Join Chalkbeat Colorado’s free every day e-newsletter to get the newest reporting from us, plus curated information from different Colorado shops, delivered to your inbox.
An arbitrator has sided with Denver Public Colleges in a pay dispute between the varsity district and the academics union over the dimensions of trainer raises this college 12 months, in line with a letter from Superintendent Alex Marrero and an announcement from the Denver Classroom Lecturers Affiliation.
The dispute centered on a provision within the academics union contract that mentioned if Colorado lawmakers boosted funding to DPS by decreasing the so-called finances stabilization issue, Denver academics may get larger cost-of-living raises.

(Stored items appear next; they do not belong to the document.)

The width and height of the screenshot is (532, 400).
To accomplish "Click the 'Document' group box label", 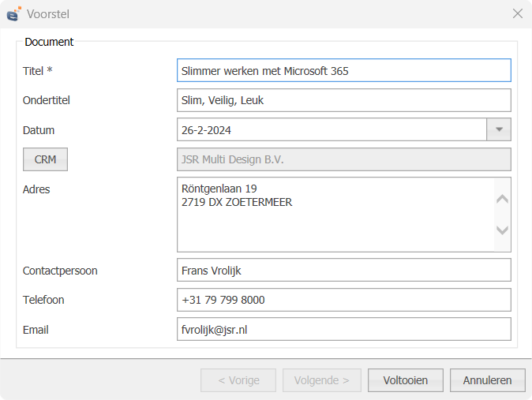I will (49, 42).
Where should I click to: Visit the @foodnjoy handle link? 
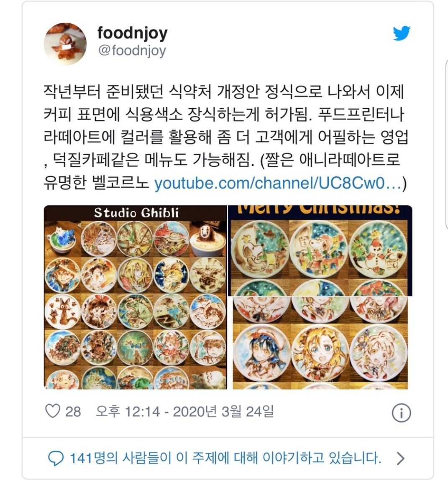click(x=132, y=50)
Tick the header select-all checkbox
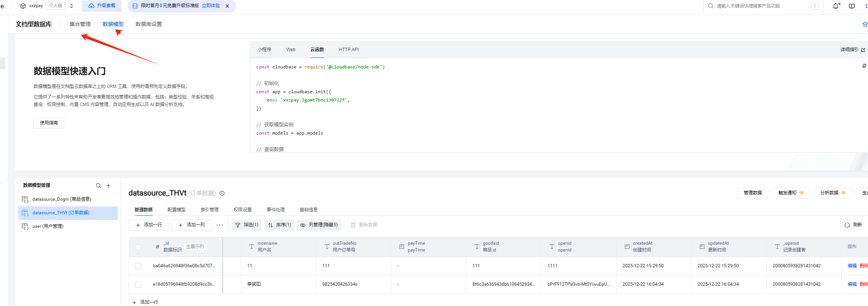 coord(138,247)
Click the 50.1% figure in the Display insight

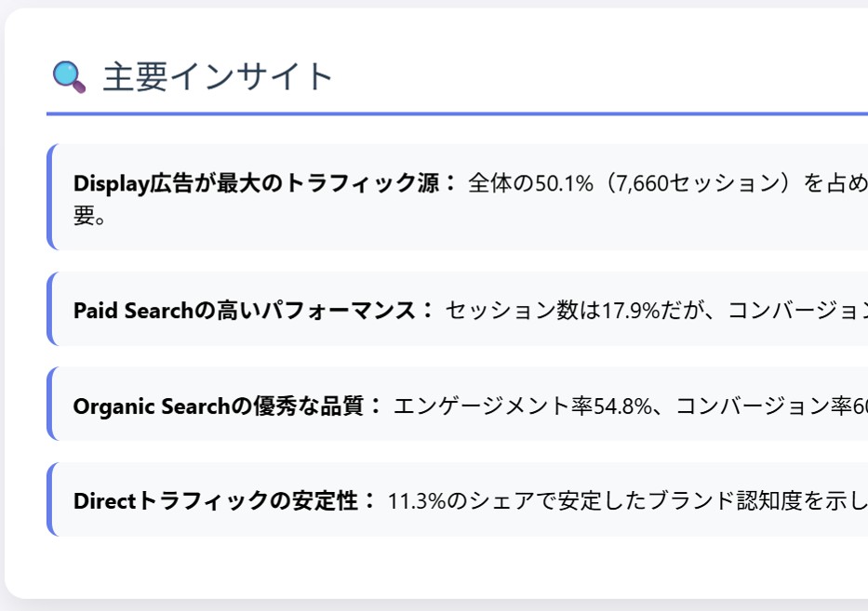(564, 183)
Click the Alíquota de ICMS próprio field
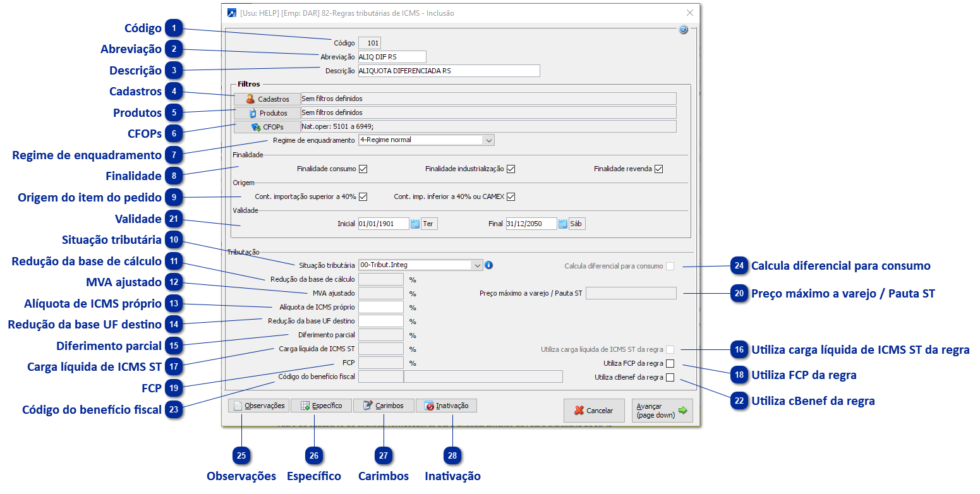Screen dimensions: 980x494 pos(380,307)
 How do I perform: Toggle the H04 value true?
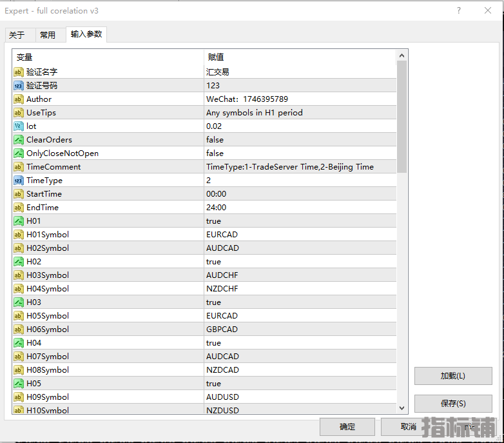point(213,343)
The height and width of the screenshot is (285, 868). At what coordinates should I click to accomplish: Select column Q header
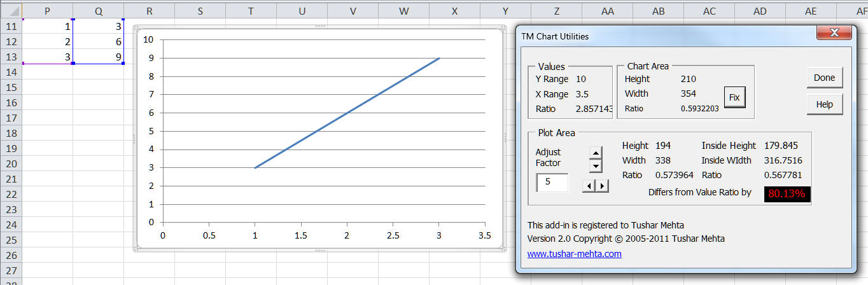tap(99, 11)
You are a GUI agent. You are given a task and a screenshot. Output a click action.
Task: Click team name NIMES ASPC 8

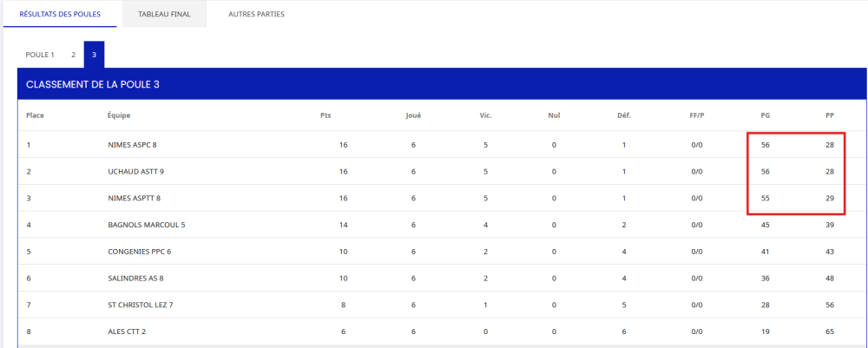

Though state lawmakers eradicated the finances stabilization issue altogether final 12 months, guaranteeing the state will now not withhold cash from Ok-12 colleges to pay for different priorities, DPS mentioned its state funding enhance wasn’t sufficient to cowl the larger raises this college 12 months. The union disagreed, and the dispute finally landed earlier than an arbitrator.
The following step is for the Denver college board to vote on whether or not to just accept the arbitrator’s determination. In the event that they settle for it, Denver academics received’t get what the union argued its members ought to: a 5.2% cost-of-living elevate along with the annual pay bumps many academics acquired based mostly on their years of expertise and degree of schooling.

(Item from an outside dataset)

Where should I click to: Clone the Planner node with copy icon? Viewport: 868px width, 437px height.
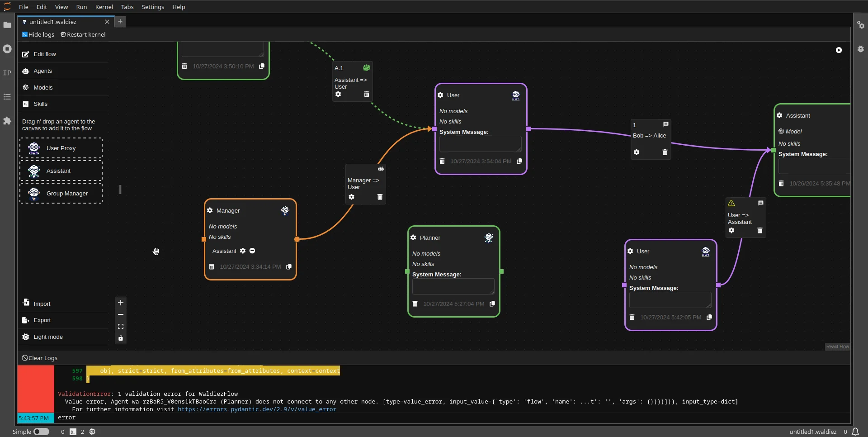[492, 304]
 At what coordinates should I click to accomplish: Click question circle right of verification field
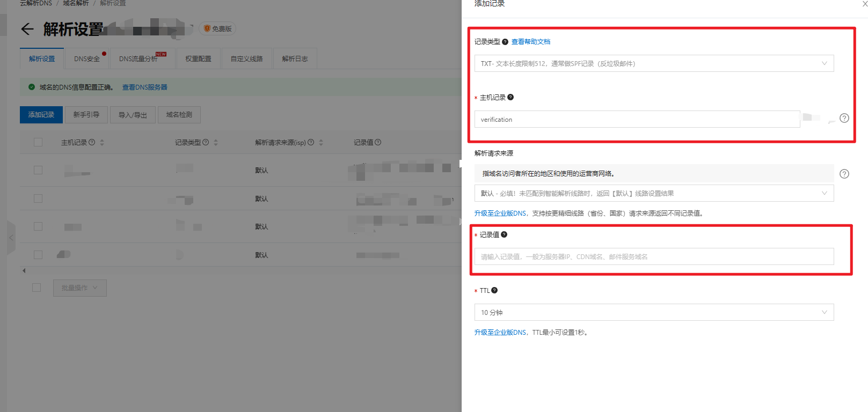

As an alternative, DPS gave academics raises totaling 5.2% this college 12 months, which was inclusive of each a cost-of-living adjustment and step-and-lane will increase based mostly on their expertise and schooling.
The district additionally promised union members a $1,000 one-time fee that it hasn’t but paid. The arbitrator ordered DPS to take action inside 90 days, in line with a letter from Marrero to the varsity board Wednesday that Chalkbeat obtained in an open information request.

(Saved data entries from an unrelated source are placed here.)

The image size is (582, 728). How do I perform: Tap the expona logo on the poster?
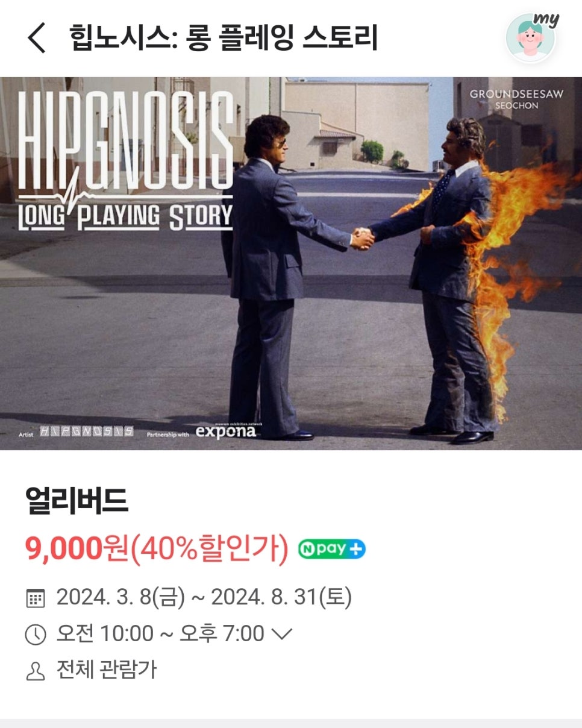pos(226,431)
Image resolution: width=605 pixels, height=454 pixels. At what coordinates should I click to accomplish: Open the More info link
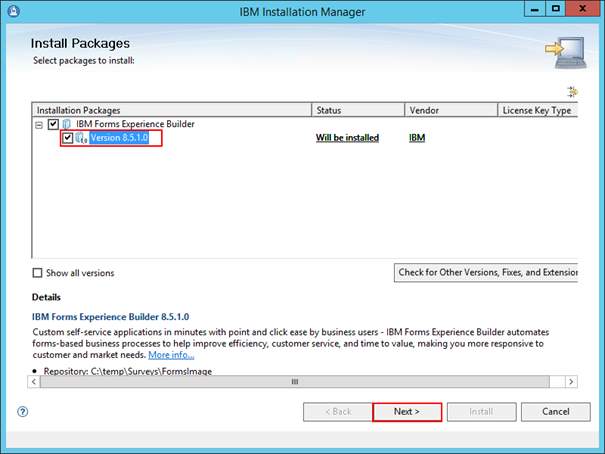(171, 355)
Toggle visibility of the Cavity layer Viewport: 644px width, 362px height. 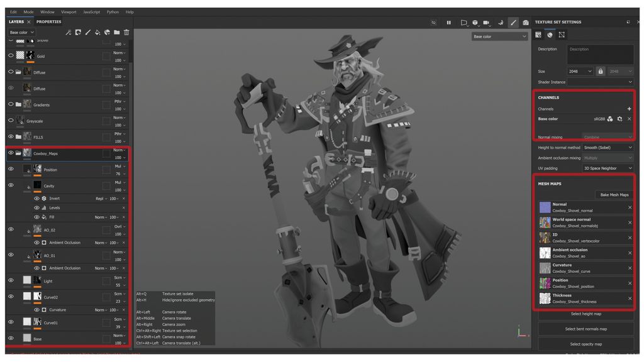9,185
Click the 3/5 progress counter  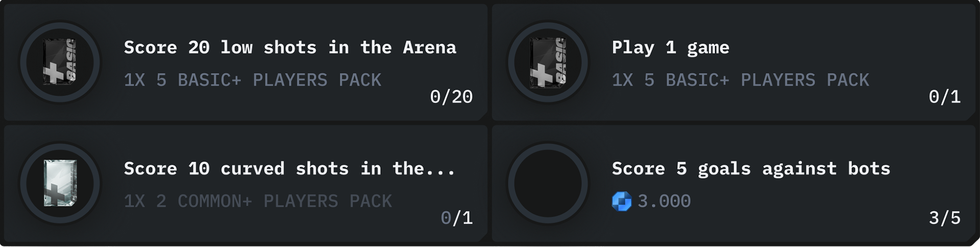tap(945, 218)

Marrero’s letter mentioned the arbitrator’s determination was “not a shock to us.” He lamented that “each the district and DCTA had [to] waste sources to reaffirm what we negotiated.”
An announcement despatched by a district spokesperson mentioned “Denver Public Colleges (DPS) has nice respect and admiration for each member of the Denver Classroom Lecturers Affiliation (DCTA). We had been happy to be taught that the arbitrator confirmed that now we have adopted the collective bargaining settlement (CBA) with DCTA that was agreed to in August of 2022.”
Union President Rob Gould characterised the arbitrator’s determination otherwise. In an announcement, he mentioned it “was made on a technicality in contract language — not on whether or not DPS may afford to pay its educators, regardless of their many excuses.”
Gould mentioned that DPS “has the cash.” He pointed to Marrero’s latest $17,000 bonus and a 5.2% cost-of-living adjustment that DPS gave to district directors this 12 months as proof. Gould additionally referenced a 2019 academics union strike over pay and different points.
“Six years in the past this week, educators had been on the picket line as a result of DPS refused to put money into its educators and college students,” Gould mentioned. “As soon as once more, DPS’s priorities are leaving college students and educators to bear the results of their poor and petty selections.”
The present three-year contract between the academics union and the district is ready to run out on Aug. 31. The 2 sides will start negotiating a brand new contract Feb. 24, the union mentioned.